**Goal:**
Find every line in the records that contains the word "icon" and copy each one.

**Stored rows:**
━━━━━━
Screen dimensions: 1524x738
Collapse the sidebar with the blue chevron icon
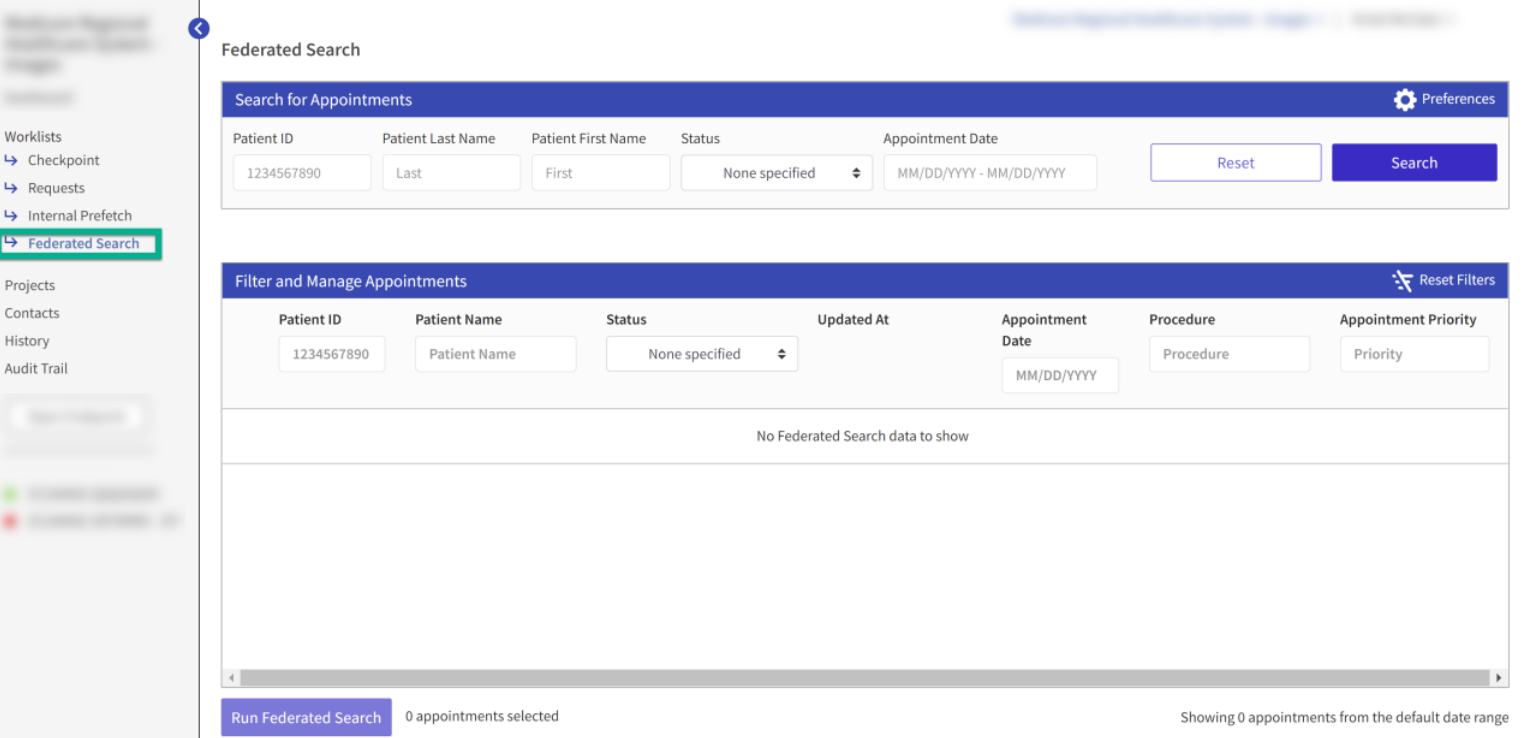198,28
━━━━━━
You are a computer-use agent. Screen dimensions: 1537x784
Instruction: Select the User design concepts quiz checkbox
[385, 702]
━━━━━━
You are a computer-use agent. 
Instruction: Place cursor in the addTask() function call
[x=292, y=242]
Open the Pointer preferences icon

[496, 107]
━━━━━━
**Full solution:**
Collapse the sidebar with the blue chevron icon
Open the Pointer preferences icon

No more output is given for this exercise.